SE-0527: RigidArray and UniqueArray

Hi all -

The review of SE-0527: RigidArray and UniqueArray begins now and runs through April 27, 2026.

Reviews are an important part of the Swift evolution process. All review feedback should be either on this forum thread or, if you would like to keep your feedback private, directly to the review manager via the forum messaging feature. When contacting the review manager directly, please keep the proposal link at the top of the message.

What goes into a review?

The goal of the review process is to improve the proposal under review through constructive criticism and, eventually, determine the direction of Swift. When writing your review, here are some questions you might want to answer in your review:

  • What is your evaluation of the proposal?
  • Is the problem being addressed significant enough to warrant a change to Swift?
  • Does this proposal fit well with the feel and direction of Swift?
  • If you have used other languages or libraries with a similar feature, how do you feel that this proposal compares to those?
  • How much effort did you put into your review? A glance, a quick reading, or an in-depth study?

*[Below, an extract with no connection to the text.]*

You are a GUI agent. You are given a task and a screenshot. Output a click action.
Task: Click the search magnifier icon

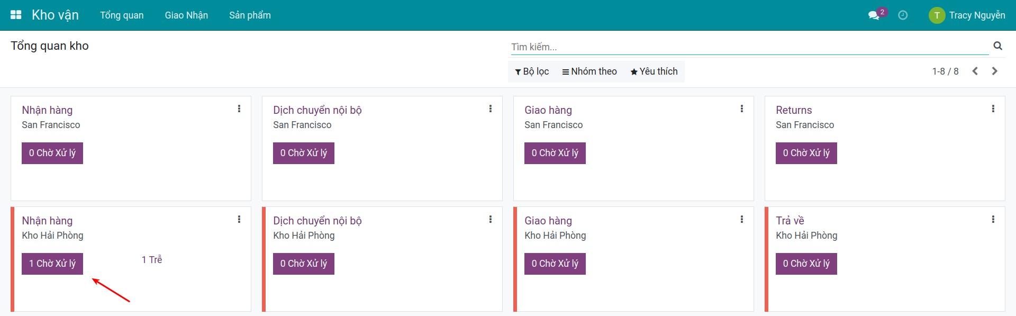997,46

More information about the Swift evolution process is available here.

Thank you,

Steve Canon
Review Manager

11 Likes

+1 from me. These solve real problems that I come across regularly in my performance-focused and embedded work.

I don’t love the reallocate wording on that particular function. It seems too “implementation-detail-y” and I don’t see a big motivation not to call it resize if that’s what it’s supposed to do. resize would be more specific and describes the user’s intention better IMO.

3 Likes

+1 from me.

I used the types in GitHub - swift-dns/swift-idna: A high-performance, highly optimized multi-platform implementation of Punycode & IDNA - Internationalized Domain Names in Applications · GitHub a few months ago and don't recall any special issues or otherwise I would have filed issues for them in swift-collections.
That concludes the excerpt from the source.